The X has locked clocks and can power though tasks, even when the system isn't being pushed to the max. It easily gets the job done but is less efficient with it's power usage, running full speed all the time, even when not needed, while PS5 is more efficient by changing CPU / GPU speeds as needed to get the task done.
This is a pretty fundamental misunderstanding of the differences. Many mobile devices do indeed keep clock speeds low with minimal activity in order to reduce battery consumption, but that's not the case with the PS5 nor the Series X as I understand them. It's a necessary compromise on a phone that comes with the downside that you never know for sure how long the next task is going to take, so typically the clock speed ramps up only after it has been busy for a brief period. This means that simple tasks are efficient but can take longer - a reasonable trade-off in a battery powered device.

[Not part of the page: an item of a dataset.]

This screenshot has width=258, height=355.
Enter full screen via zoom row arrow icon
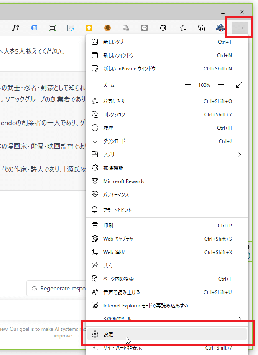[239, 85]
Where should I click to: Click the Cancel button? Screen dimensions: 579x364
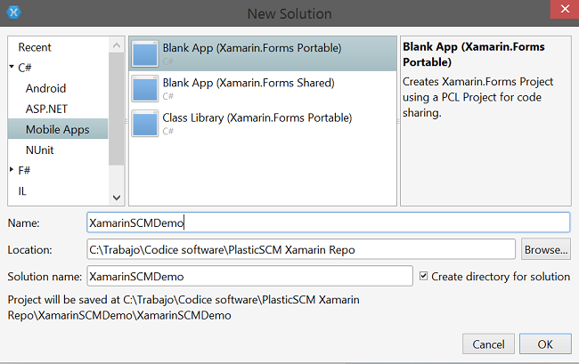tap(488, 344)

On a game console, however, with a race to wrap up all the work necessary to produce a frame, it's essential that the CPU and GPU hit the ground running each and every time. Small tasks have to be done
fast even if they're just handing off work to some other piece of hardware. Everything is a race to the finish line.

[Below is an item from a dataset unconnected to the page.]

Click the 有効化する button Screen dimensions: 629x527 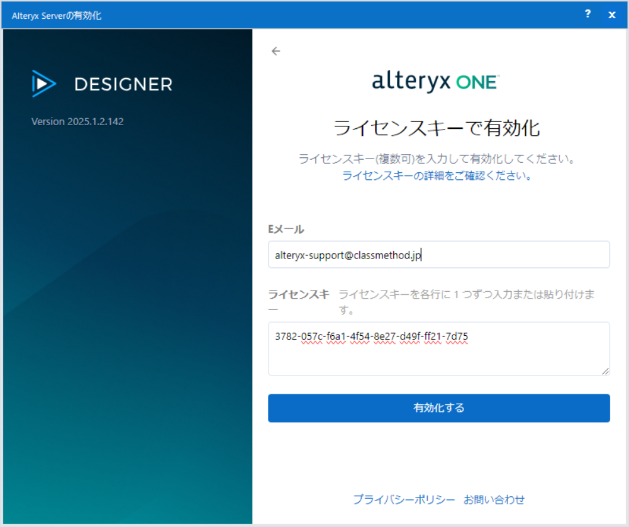(438, 408)
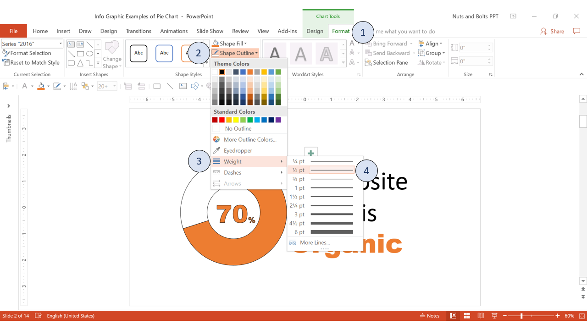
Task: Switch to the Home ribbon tab
Action: 40,31
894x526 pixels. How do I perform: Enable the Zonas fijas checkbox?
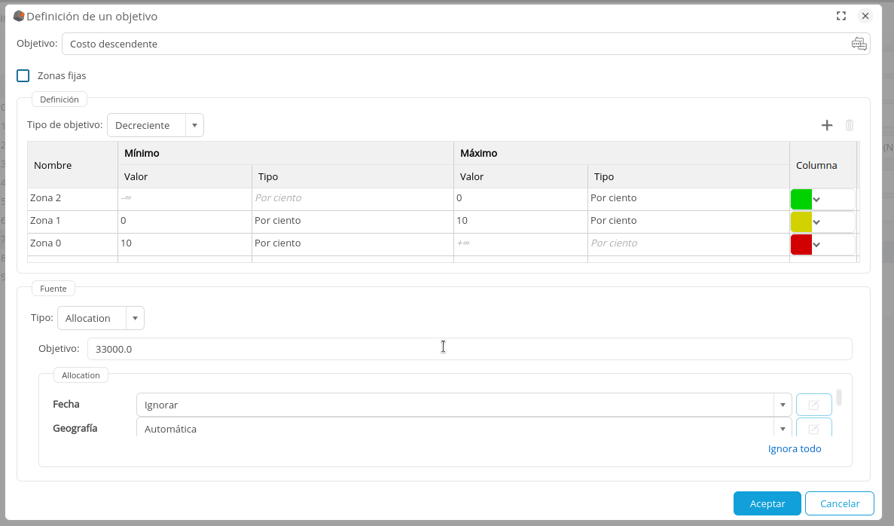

The difference with the PS5 is that it starts off every CPU and GPU task at such high clock that some of the most demanding kinds of work can't be sustained on both without exceeding the cooling capacity of the device. Instead of ramping up, it ramps
down, and according to its architect this should be rare and minimal (and I can completely understand why, as some of the most demanding legal series of instructions would involve doing a ton of vector math in registers without ever touching RAM, and this is an absurdly rare workload even if it is valid code
.) The clever bit is that it does so in a completely deterministic fashion, so it runs the same workloads at the same clock speeds every time on every PS5. Frankly, no CPU or GPU has ever run at full capacity for any length of time anyway, as cache misses result in brief pauses all the time waiting for data to make its comparatively leisurely journey from RAM. There are enough complex variables involved that armchair architects should really cool their jets and wait to see how the two systems work in practice with workloads that matter: games.
Is it likely that the Series X will have a modest performance advantage? Sure, but ~16-20% seems like the ballpark difference which, as has been pointed out over and over, is
much smaller than the gaps we observed in the last generation. Is an advantage guaranteed at that level? Not at all, as these are complex systems with a lot of interactions among details we aren't yet privy to. Are there other parts of the system design that might make a bigger difference in our gaming experience? Absolutely. The PS5's SSD advantage will be a legitimate topic of debate, but I'm betting on it being a Really Big Deal. Developers have been I/O starved for two generations and it's going to be fascinating to see what creativity this unleashes.
Even more intriguingly, there are other aspects of the console designs that impact our gaming experience. The latest talk didn't say a peep about the controllers, and we haven't actually seen one yet so it'll be interesting to get a more detailed overview and hands-on experience from a range of people. PSVR2 is also widely expected and we know effectively nothing at all about it. Interesting times, indeed.